Up until these past readings, I have always questioned the need for censorship on the Internet, specifically in the U.S., minus serial killers via Craig’s List, rapists, terrorists and such. The internet has been perceived by many including myself as a democratic entity within our technologically advanced society used to enable people to apply the first amendment in the Constitution through freedom of speech or in this case tweets. However, after reading Morozov’s critical analysis of authoritarian regimes lack of censorship in order to distance citizens from politics and increase their interest in entertainment and absurd shows like the “The Tit Show”, I have begun to realize why the need for censorship is important. Such acts are not actual signs of these countries democratizing whatsoever. Instead, they are one of the many deceptive techniques authoritarian regimes’ have adopted to deceive their citizens’ perceptions of the world and views towards the government controlling them.
It is not only the United States and Western countries that are consumed and constantly enveloped with non-sense considered “news” such as what Kim Kardashian is wearing, but around the world. This trend has become MIND BOGGLING to me as young adult who has a deep interest in foreign affairs and what is going on in our world. Although I find it saddening yet not surprised that Russians today are more interested in how to lose weight as Moroloz mentions in Chapter 3 rather than how to protect human rights while their government is engaged in such assaults on their own citizens, I was rather intrigued that this was not based on financial motives to boost ratings/internet views. Instead, the true intentions behind their lack of censorship is used to benefit the government’s need to keep citizens compliant under their control and prolong their time in office by distracting them with other issues. If governments such as Russia and China continue to manipulate the internet by endorsing entertainment bloggers to overflow the web and co-opt stints with search engines to produce propaganda to hide vital information from the public, what will be able to prevent such leaders from engaging in more invasive activities? Whose responsibility is it that their citizens are receiving fragmented information to disclose what is going behind the scenes? Leave authoritarian regimes to fiend for themselves? U.S. or U.N. intervention?

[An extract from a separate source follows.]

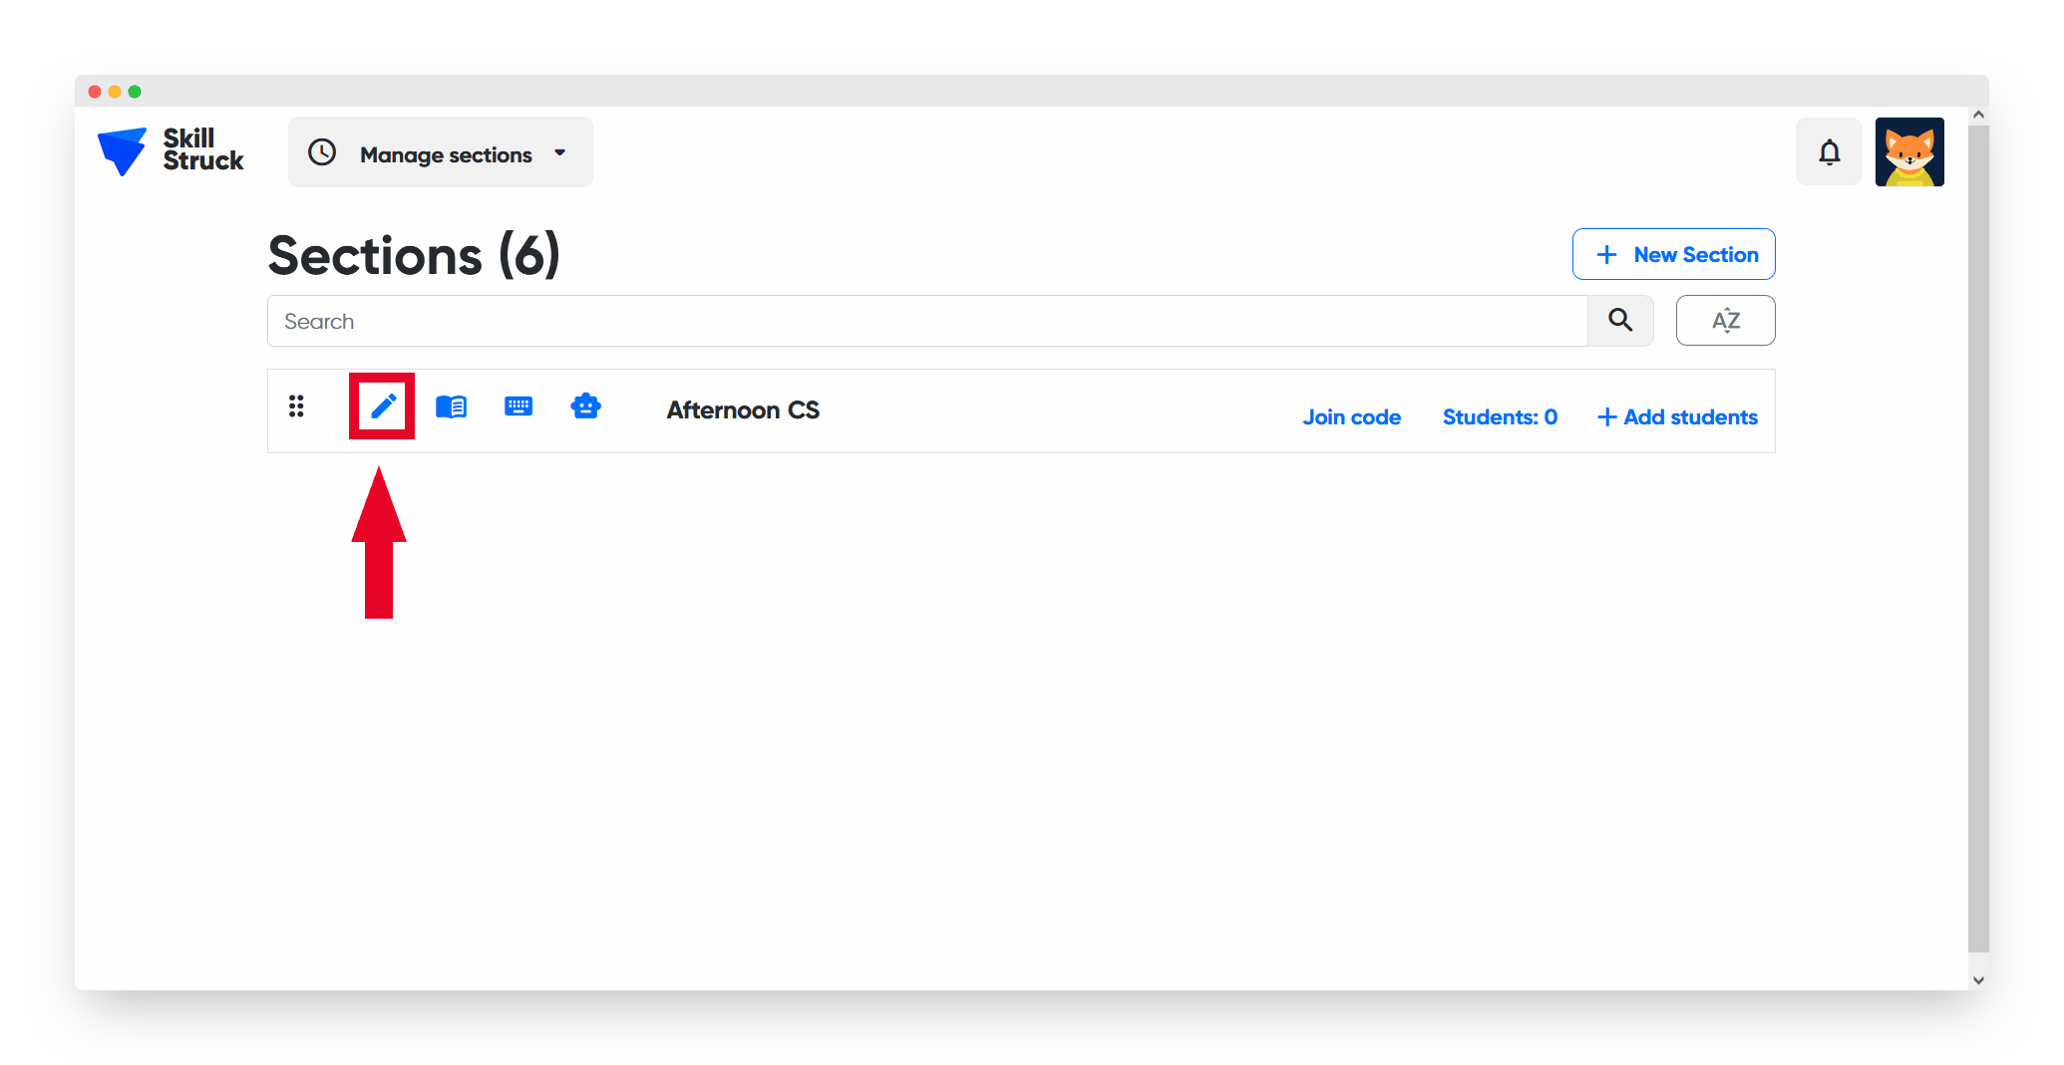Open the fox avatar profile picture
The height and width of the screenshot is (1065, 2064).
point(1909,152)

There is a fine line as to what type of internet content is appropriate to publish or is just garbage that needs to be distinguished in order for democracies to implement in order to weed out the invalid information spread across the internet. Hopefully, other types of government will mock democracies step in making the internet a more credible source. With too much influx of material being published on the web, there will come to a point where users themselves will be unable to differentiate fact from fiction.